Brexit news: Barnier says UK ‘won fisheries argument’ as job losses loom in exodus of firms to EU

 (Getty)
(Getty)

A former Department for Exiting the European Union secretary has warned that the EU’s decision to invoke Article 16 of the Northern Ireland protocol risks lowering the bar for triggering it.

Philip Rycroft told Sky News on Saturday: “It was wholly disproportionate to what they were seeking to achieve - it was unnecessary.

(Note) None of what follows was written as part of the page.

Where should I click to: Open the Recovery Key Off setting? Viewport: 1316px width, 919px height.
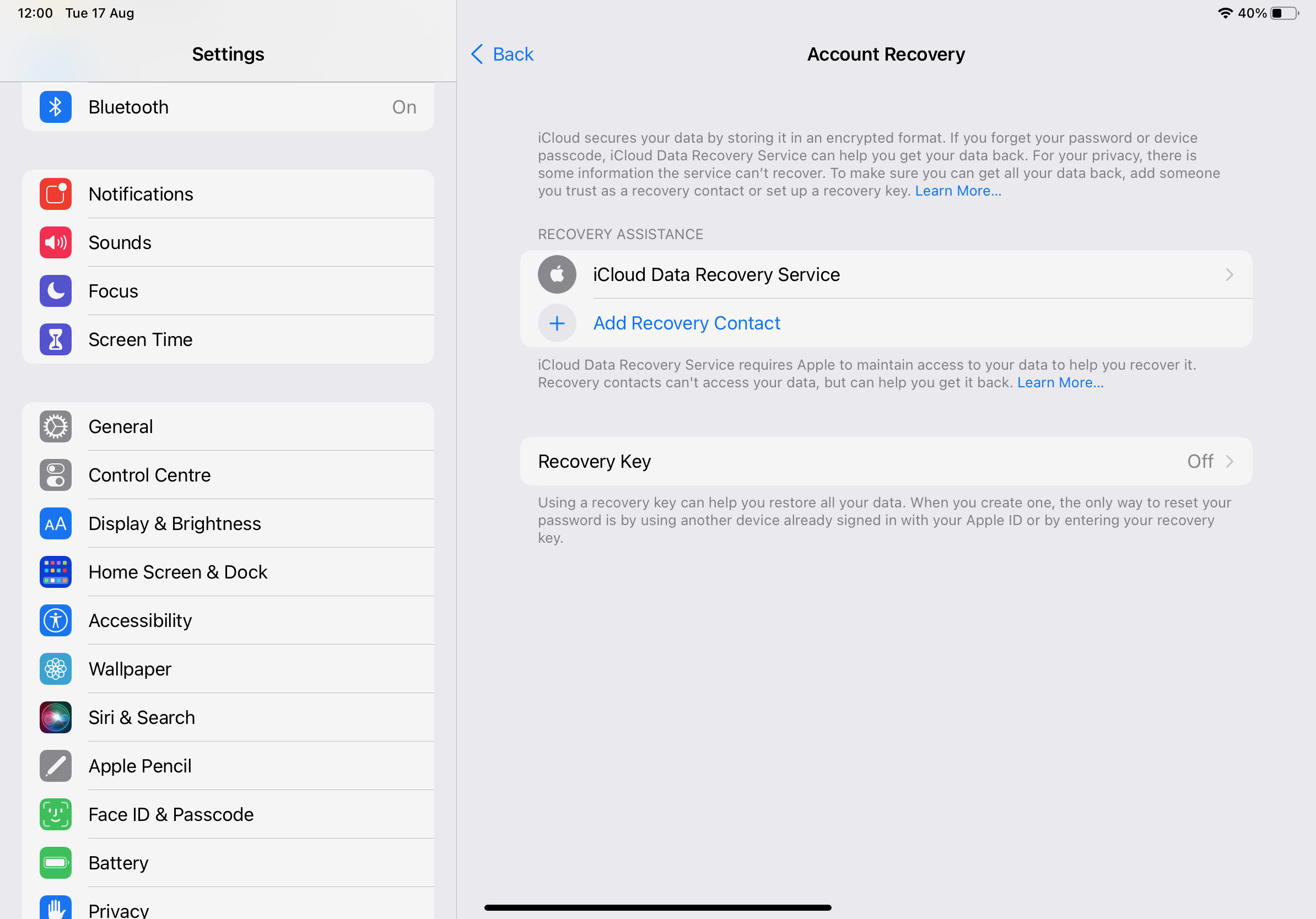885,461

But it bears all the hallmarks for a bureaucracy that is under huge pressure, acting before it was thinking straight.”

It comes after Michel Barnier said that Britain had “won” the “situation” over fisheries in post-Brexit trade talks between the EU and UK, prompting critics to suggest Brussels’ former chief negotiator was being either “ironic” or “sarcastic”.

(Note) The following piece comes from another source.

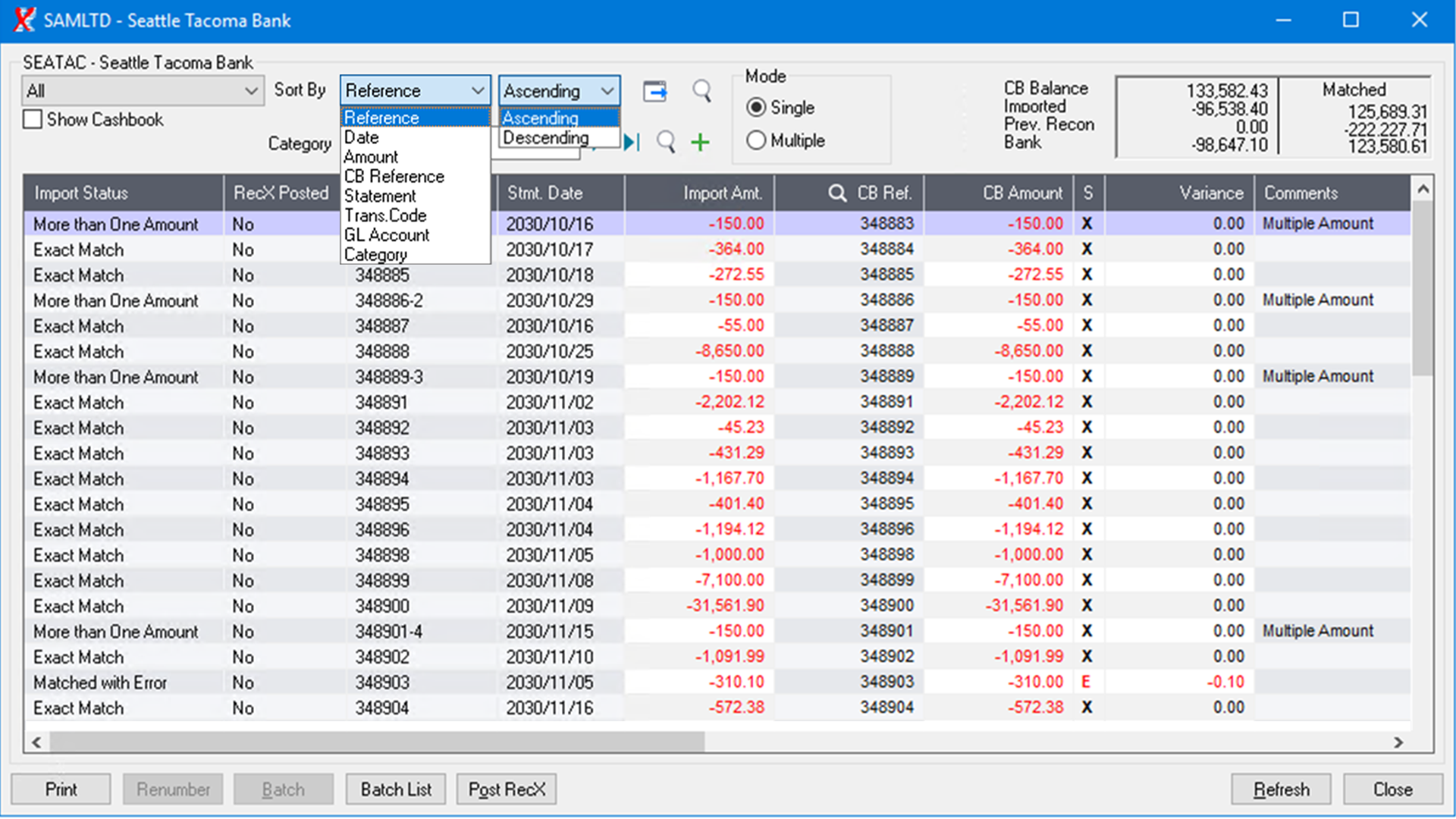Enable the Show Cashbook checkbox
Image resolution: width=1456 pixels, height=819 pixels.
33,120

He claimed the UK had “regained sovereignty over their waters” and that it was “reasonable” to say “the British have won over the current situation” – amid ongoing disputes between Britain’s fishermen and the government over the dramatic effect of new Brexit policies on decreasing seafood sales.

Speaking to the Times magazine on Saturday, Mr Barnier said the two nations could continue having a healthy relationship if the “treaty is applied correctly, in good faith, by both sides”.

Meanwhile, reports suggest around two-thirds of lorries travelling from the UK to the EU via Calais and Dunkirk have nothing in them, with figures suggesting an average of 3,400 lorries a day travelled from the Port of Dover and Eurotunnel in France – but some 65 per cent were empty of goods, in a blow to Boris Johnson.